## begin

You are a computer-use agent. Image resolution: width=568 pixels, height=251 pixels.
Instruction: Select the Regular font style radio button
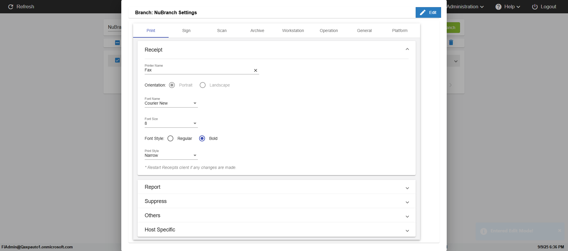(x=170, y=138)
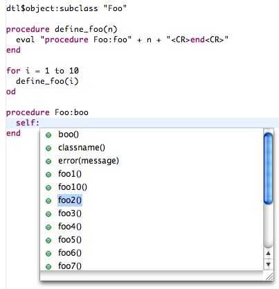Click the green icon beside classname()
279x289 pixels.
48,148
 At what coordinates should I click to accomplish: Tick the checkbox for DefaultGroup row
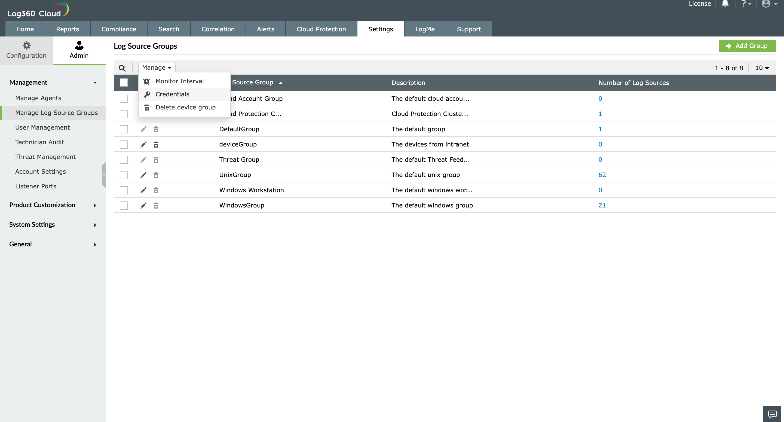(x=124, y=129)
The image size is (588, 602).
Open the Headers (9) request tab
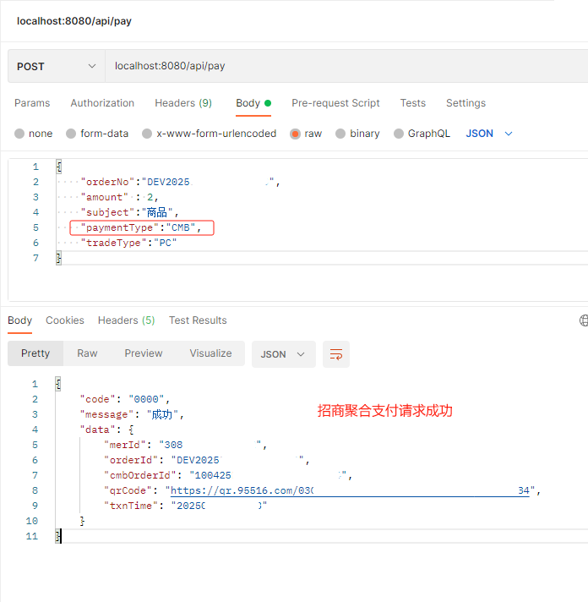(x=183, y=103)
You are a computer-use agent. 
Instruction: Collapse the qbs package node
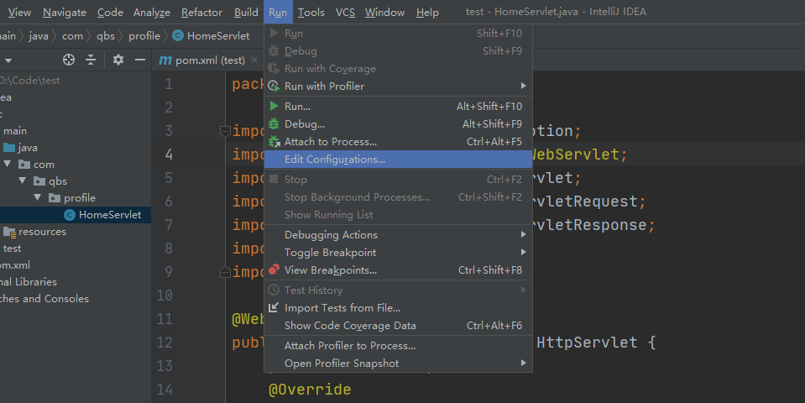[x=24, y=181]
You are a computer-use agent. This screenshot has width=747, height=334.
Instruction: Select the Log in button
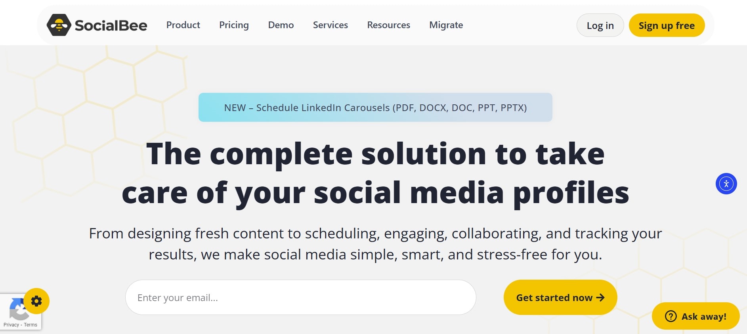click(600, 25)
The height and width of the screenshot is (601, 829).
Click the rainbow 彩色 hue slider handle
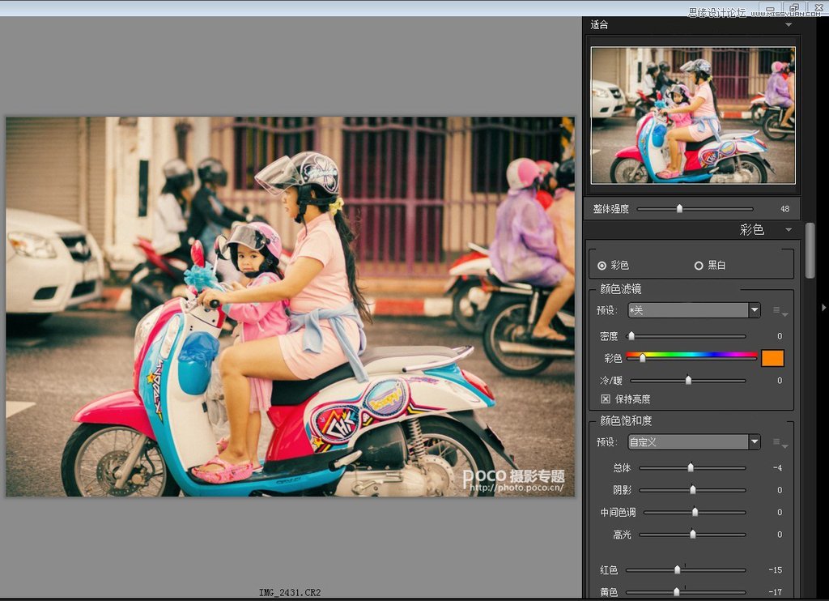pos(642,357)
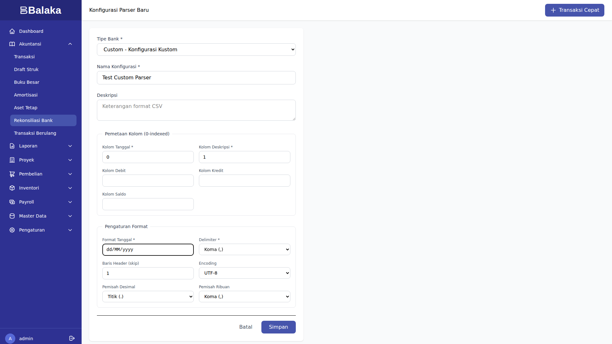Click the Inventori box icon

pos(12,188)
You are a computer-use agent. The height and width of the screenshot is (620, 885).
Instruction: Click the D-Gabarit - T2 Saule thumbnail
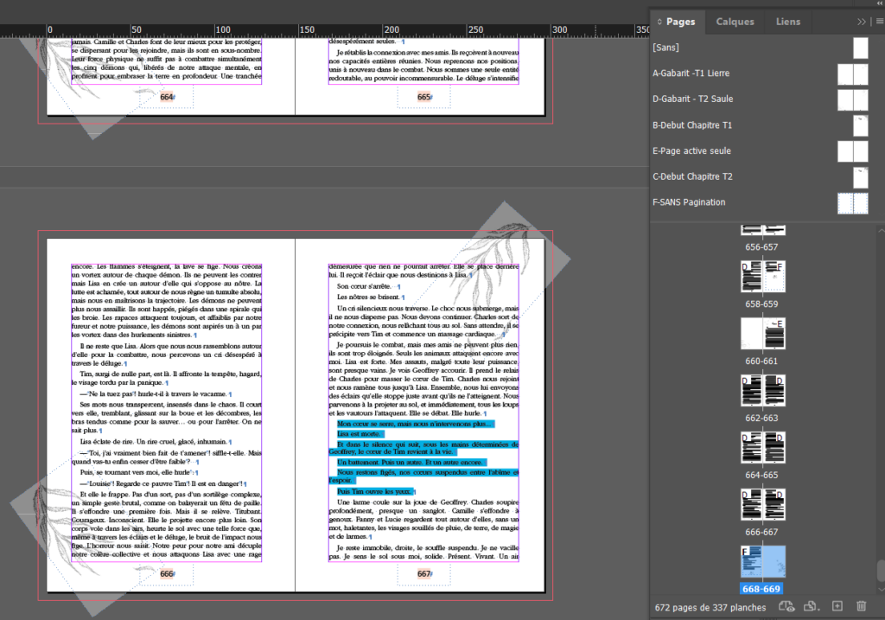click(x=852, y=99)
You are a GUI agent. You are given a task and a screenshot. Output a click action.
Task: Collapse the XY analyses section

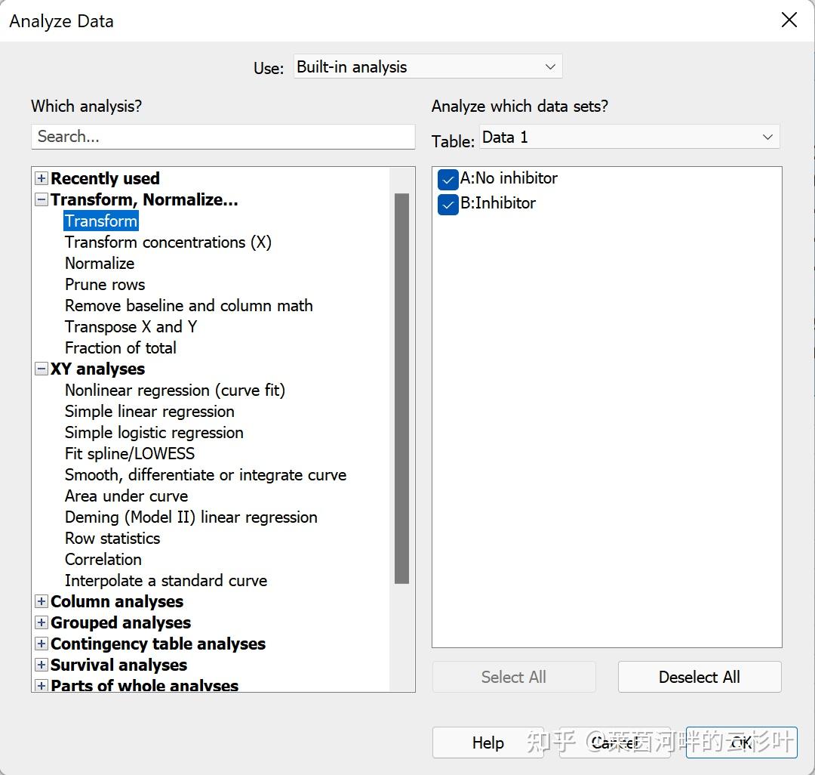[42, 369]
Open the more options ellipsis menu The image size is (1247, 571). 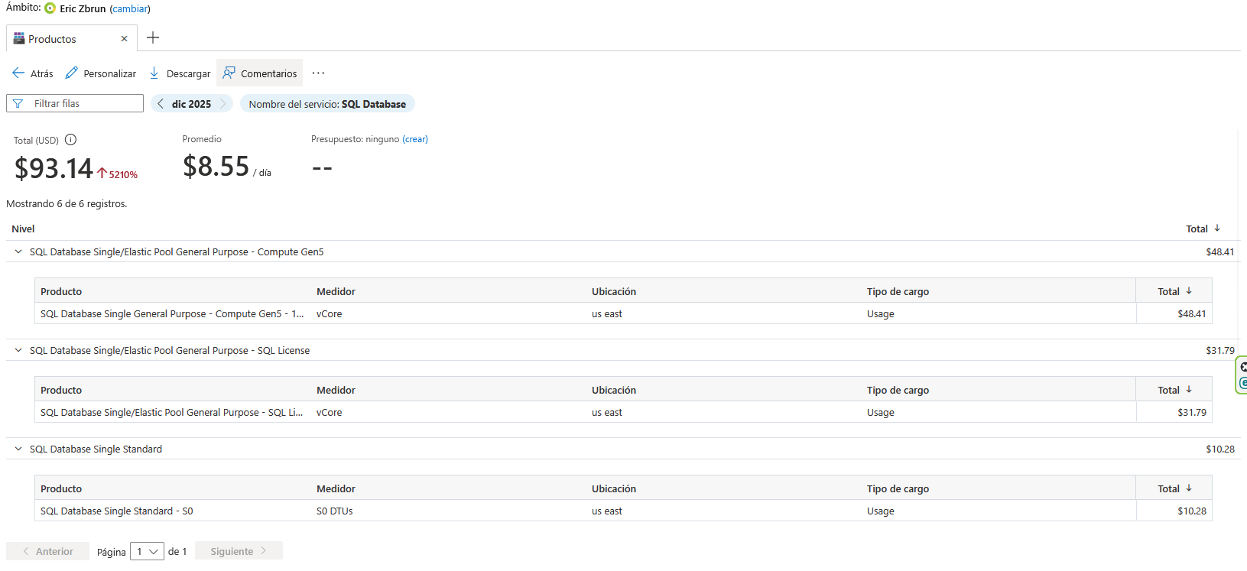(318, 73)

## end
## begin

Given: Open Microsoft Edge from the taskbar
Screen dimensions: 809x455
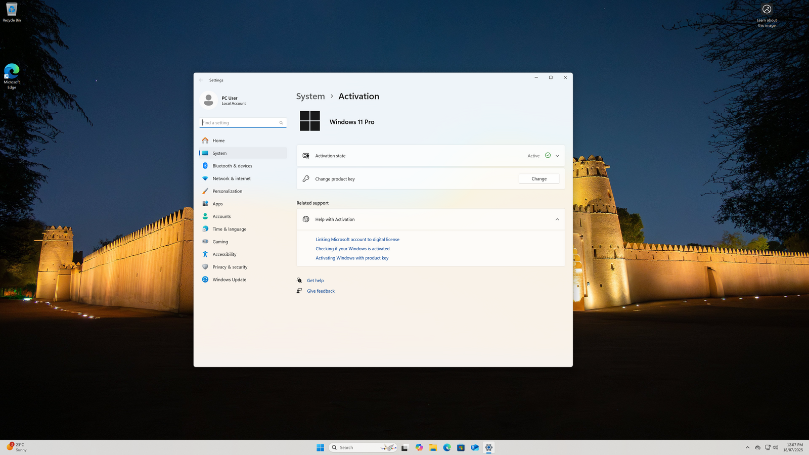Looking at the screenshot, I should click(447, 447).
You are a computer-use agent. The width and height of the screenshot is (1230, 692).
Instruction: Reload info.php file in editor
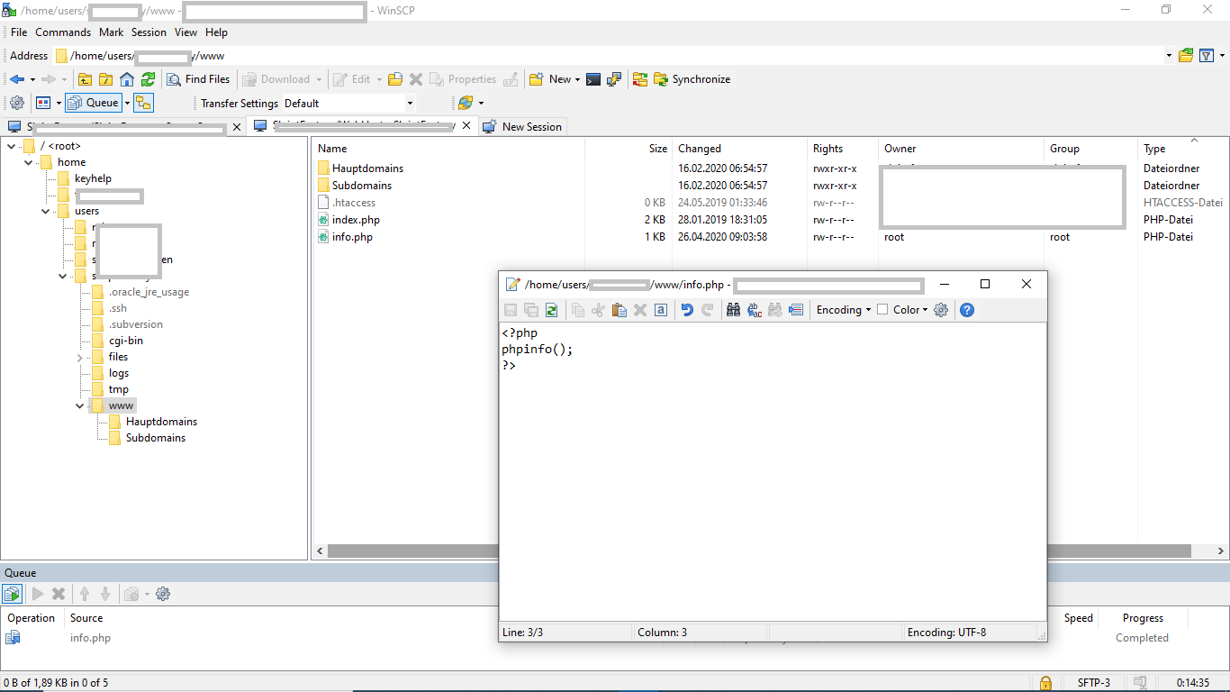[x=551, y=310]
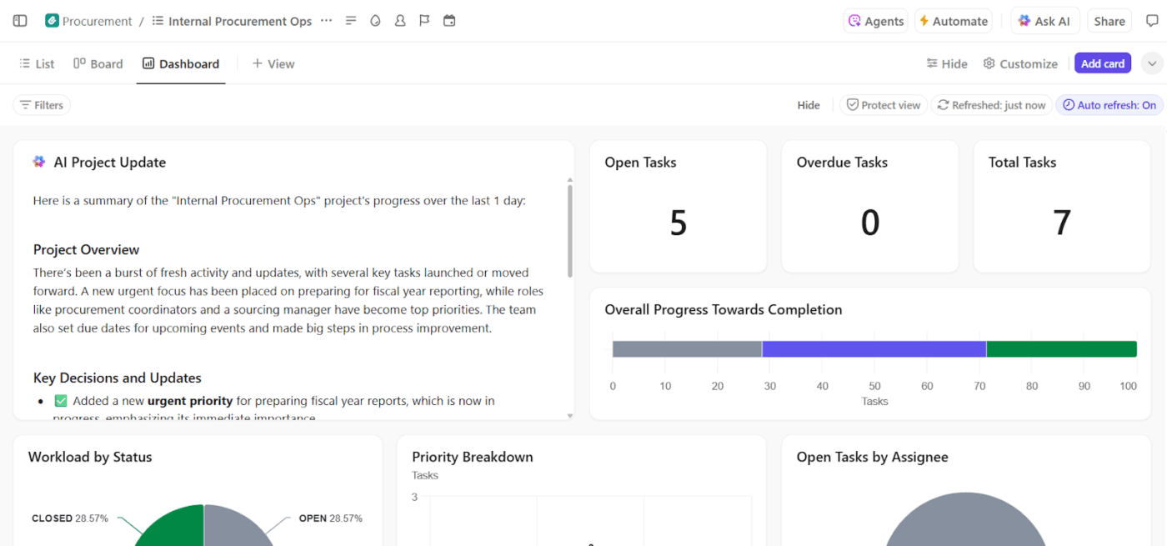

## end
## begin

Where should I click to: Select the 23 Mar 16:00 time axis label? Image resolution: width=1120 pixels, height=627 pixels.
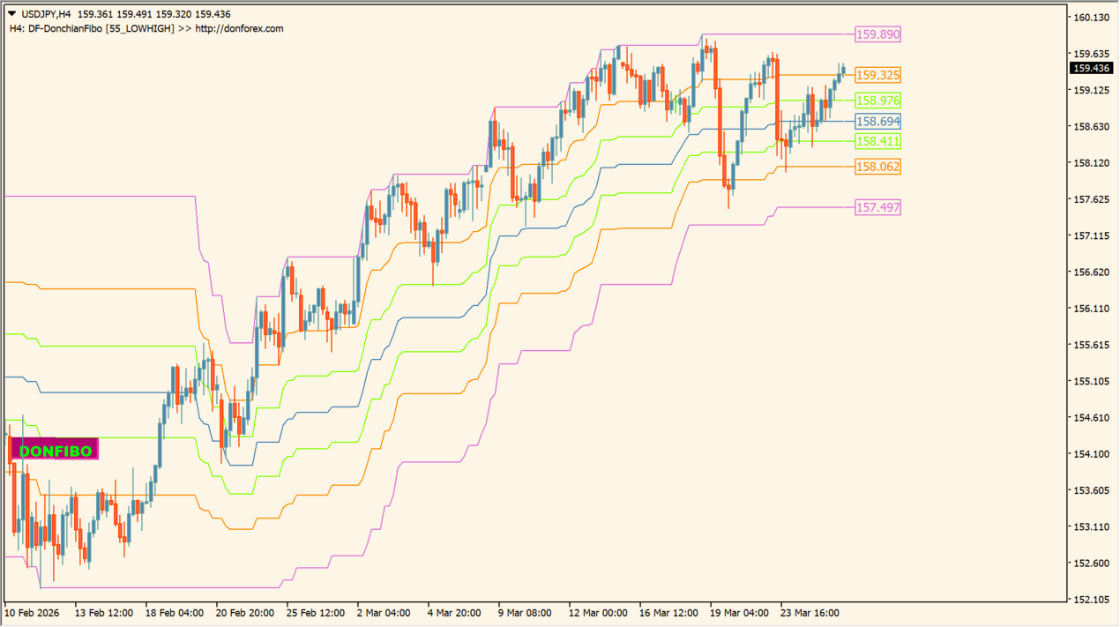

## end

→ **What to produce**
Swap "Log in" for "Sign in" in the records, starting with the line with "The image size is (588, 602)." and going on through the line with "click(600, 25)", and leave every other word as it is. Give back only those lines, without the pictures.

→ **Output of the exercise**
The image size is (588, 602).
Open the Headers (9) request tab
(x=183, y=103)
You are a computer-use agent. 
Instruction: Collapse the qbs package node
[x=24, y=181]
You are a computer-use agent. This screenshot has width=747, height=334.
Instruction: Select the Sign in button
click(600, 25)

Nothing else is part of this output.